Abstract

ABSTRACT Chronic lymphocytic leukemia (CLL) is the most common leukemia among adults in the western countries. The disease can be quite heterogeneous in terms of clinical behavior with a portion of patients experiencing an indolent disorder with no or late need of therapy, while others more rapidly become symptomatic and require therapy. These patients will eventually relapse and some of them will show no response to the most effective treatments including immunochemotherapeutic combinations. Patients refractory to purine-nucleoside analogue based chemotherapy (“fludarabine refractory CLL”) have a particularly dismal prognosis, with an anticipated survival of 10 months. A number of novel treatments are now becoming available targeting relevant pahogenetic pathways in CLL and showing a promising level of activty in relapsed/refractory patients.
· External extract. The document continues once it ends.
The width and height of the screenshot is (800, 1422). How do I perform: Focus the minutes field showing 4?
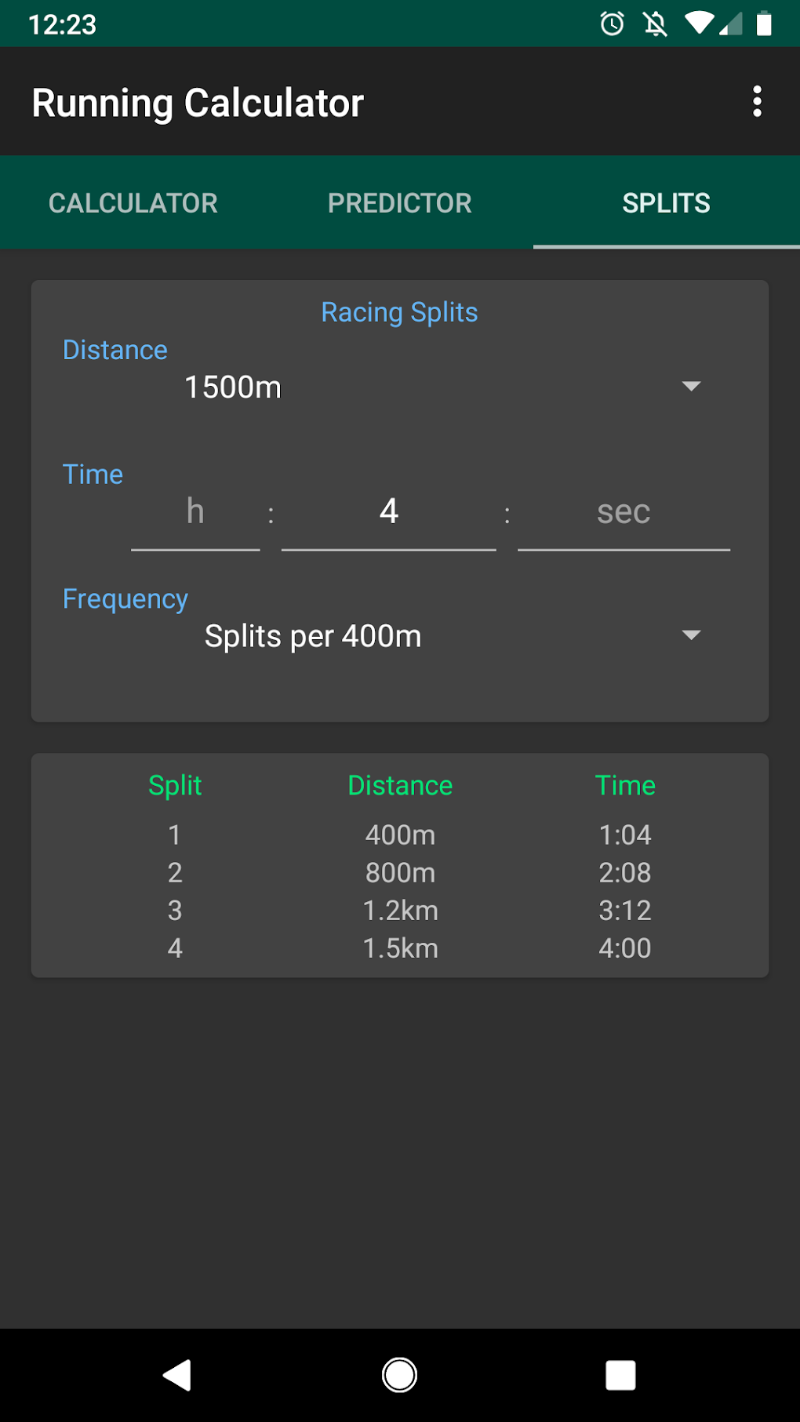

Cyclin-dependent kinases (CDKs) act as “master regulators” of the cell cycle and are often overactive in human cancer, including lymphoid malignancies, leading to a loss of checkpoint integrity resulting in uncontrolled proliferation. Selective inhibition of CDKs has become of interest in CLL as it might limit the progression of leukemic cells through the cell cycle and facilitate induction of apoptosis, through a mechanism that is independent of TP53, the major genetic determinant of refractoriness in the disease. A number of inhibitors has been produced and tested in clinical studies showing significant responses in patients with relapsed CLL, including those with bulky lymphadenopathy or high risk genetic features such as TP53 abnormalities (i.e. del(17p). Characteristic dose limiting toxicity for all compounds tested is hyperacute tumor lysis syndrome (TLS). Though these compounds have probably created less enthusiasm as compared to other novel classes of inhibitors, until CLL remains uncurable, agents with novel mechanisms of action such as CDK inhibitors might well be part of the armamentarium of onco-hematologists when patients undergo multiple relapses. For this reason, while the future of these compunds appeared to be rather uncertain, more recently clinical interest in this class of highly-effective agents has been reinvigorated, with the appearance of novel compounds and the opening of new clinical trials. Disclosure: P. Ghia: Advisory board: Abbvie, Boehringer Igelheim, Gilead, Medimmune, Pharmacyclics, Roche Italia Research grant; GSK, Roche.